Faktual, kualitas pertumbuhan ekonomi yang terjadi selama ini, boleh dibilang, kurang memuaskan (baca: buruk). Betapa tidak. Ekonomi memang tumbuh rata-rata 6 persen, tetapi pada saat yang sama penurunan kemiskinan justru berjalan lambat. Itu pun dengan catatan, batas kemiskinan yang digunakan terlampau rendah menurut sejumlah kalangan.

Selain itu, mudah ditengarai bahwa pertumbuhan yang terjadi selama ini lebih dinikmati oleh kelompok kaya. Ini terkonfirmasi oleh perkembangan rasio gini (indikator ketimpangan distribusi pendapatan) yang terus menanjak selama beberapa tahun terakhir, bahkan telah menembus rekor tertinggi pada tahun 2011, yakni sebesar 0,41. Itu artinya, ketimpangan distribusi pendapatan telah memasuki skala medium. Dengan angka sebesar itu, dapat dimaknai bahwa 40 persen penduduk dengan pendapatan terendah hanya menikmati 19,6 persen pendapatan nasional, sementara 20 persen penduduk dengan pendapatan tertinggi justru menikmati 44,8 persen pendapatan nasional.

Menata kesempatan
Bonus demografi hanya akan menjadi berkah jika disokong oleh sumber daya manusia yang berkualitas. Dan ini bakal sulit terwujud jika pertumbuhan ekonomi mengesampingkan peran sektor riil. Faktual, sebagian besar penduduk –utamanya penduduk miskin –menggantungkan hidupnya di sektor riil. Namun celakanya, ditengah mengesankannya angka-angka pertumbuhan ekonomi dalam beberapa tahun terakhir, sektor riil justru terjebak dalam pertumbuhan rendah. Inilah sebetulnya yang menjadi biang kenapa pertumbuhan yang terjadi juga dibarengi dengan jurang ketimpangan yang kian menganga.

Peran sektor rill yang –seperti–terlupakan dalam pembangunan menjadikan akses dan kesempatan penduduk miskin untuk meningkatkan kapabilitas diri (utamanya pendidikan) kian terbatas. Dalam hal pendidikan, misalnya, mereka tak bisa berbuat banyak di tengah kapitalisasi lembaga pendidikan yang hanya memberi kesempatan lebih kepada kelompok kaya. Jangan heran kalau kemudian 2,3 juta anak negeri ini terpaksa harus menjadi pekerja karena mahalnya akses pendidikan (Kompas, 10/09/2012).
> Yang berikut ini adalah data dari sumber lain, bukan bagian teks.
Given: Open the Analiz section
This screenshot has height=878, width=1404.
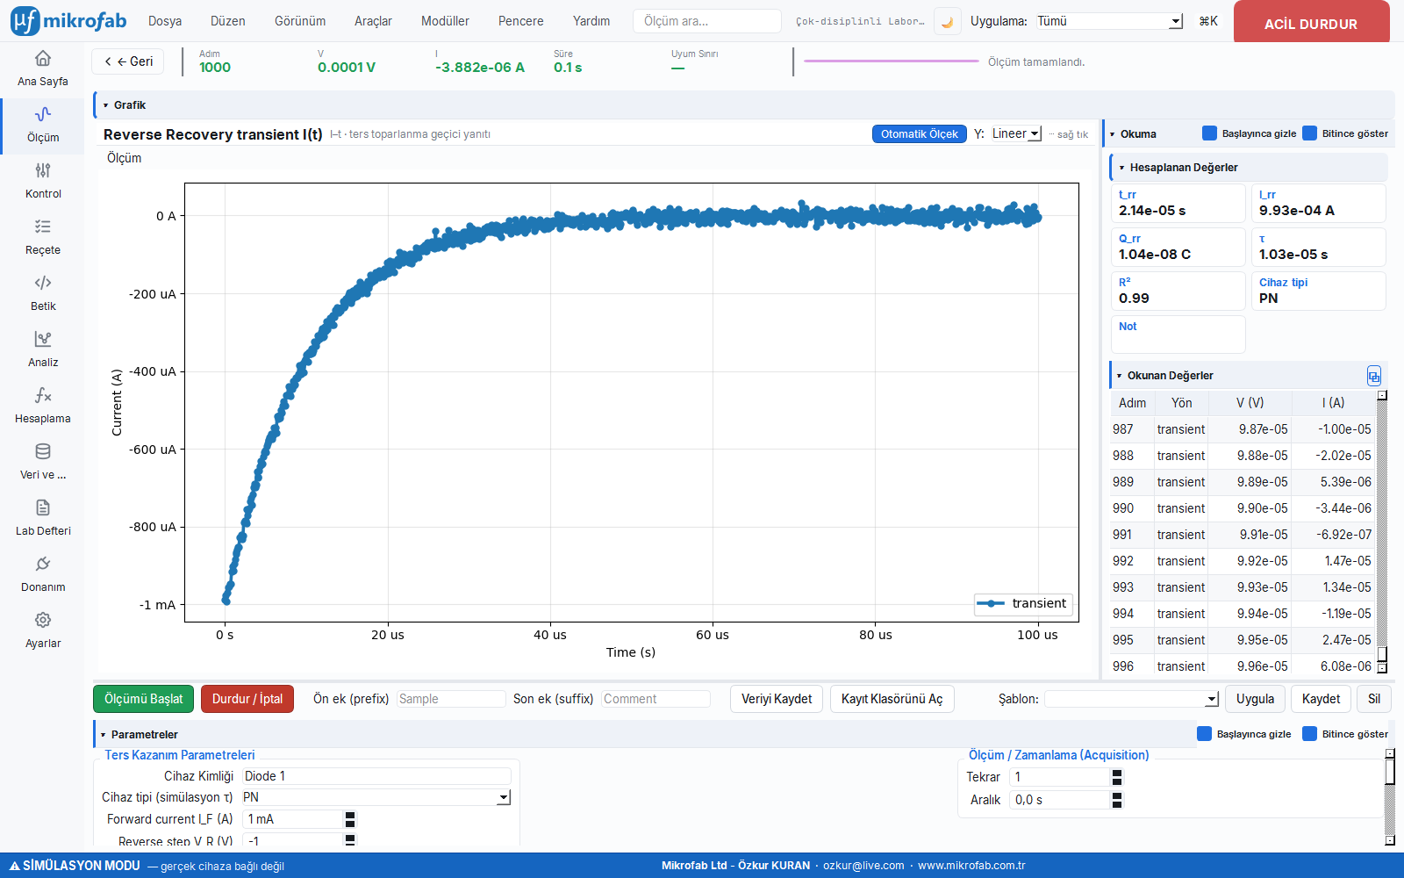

Tentu sebuah mimpi buruk jika sebagian besar penduduk usia muda (sekolah) –yang berasal dari rumah tangga miskin –saat ini justru menjadi beban di pasar tenaga kerja saat masa bonus demografi itu tiba, karena kompetensi mereka yang rendah. Oleh karena itu, sudah menjadi tugas negara untuk menata kesempatan (managing opportunity) buat mereka dalam 15 tahun ke depan. Mereka harus diberi kesempatan untuk mendapatkan akses pendidikan yang murah/terjangkau dan berkualitas. (*)

Komentar

Postingan populer dari blog ini

Bisakah R2 (baca: R kuadrat) Bernilai Negatif?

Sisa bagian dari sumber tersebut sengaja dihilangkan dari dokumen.